BERLIN (Reuters) - While some men splash out on flashy sports cars as they reach middle age, a number of men in one southern German community are turning from profession to confession -- giving up careers, money and sex to become priests.

In the diocese of Rottenburg-Stuttgart, a lawyer, doctor, manager, and teacher are among the latest group of men to swap white collar jobs for the clerical collar, beefing up the dwindling number of Catholic priests in Germany.

"I used to be an ordinary churchgoer, but suddenly my love for God snowballed into what became a powerful avalanche," said Andreas Braun, 31. He quit his manager job to start training as a priest in Rottenburg, Braun told Bild newspaper on Tuesday.
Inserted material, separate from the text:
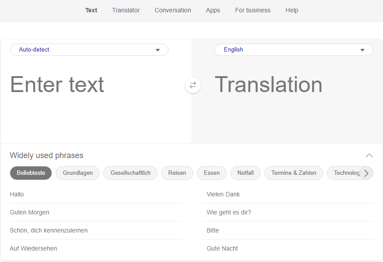
Task: Go to the Apps section
Action: point(213,10)
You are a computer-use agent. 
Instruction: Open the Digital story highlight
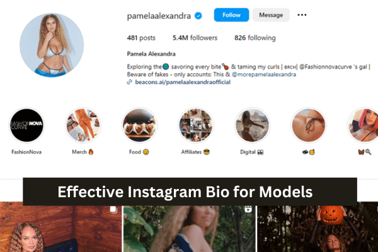pos(253,125)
Another career-switcher, 44-year-old Uwe Stier, said he grew tired of his job as a lawyer because he had to deal with divorces where families were falling apart in battles over money and children. He would rather work to keep families together.

"As a priest, I want to help people save their marriages," Stier told the newspaper.

In giving up their former lifestyles for the Church, the 10 unmarried men mostly between the ages of 30 and 50 are bucking a trend in western popular culture which characterizes middle age as a crisis period, prompting rash decisions and impulse buys.

The diocese in which the men were ordained as deacons last week, the first step on their way to becoming priests, said they were part of a growing trend.

"Before there were many who followed a more traditional route, studying theology before going into the church as young men but in the past few years this has shifted," Thomas Broch, an official for Rottenburg-Stuttgart diocese, told Reuters.

"In this particular group there was an unusually high number of people who came who had been following a completely different career path," he said.

"They bring a great amount of life experience to the role."

The Catholic church in Germany, as in other countries, has been experiencing a shortage of priests, and German bishops estimate that two-thirds of all Catholic parishes in the country will not have their own priest by 2020.

Last year several prominent Roman Catholic politicians urged German bishops to lobby their countryman Pope Benedict for a change in Church policy to ordain married men in response to a worsening shortage of priests.

The German bishops have been merging parishes to have the dwindling clergy minister to ever larger areas.

German Catholicism was shaken by the sexual abuse scandals that swept through Europe last year. Some critics blame clerical abuse of minors on celibacy, a link the Church denies. In the wake of the scandals, polls found that about a quarter of German Catholics are considering leaving the Church.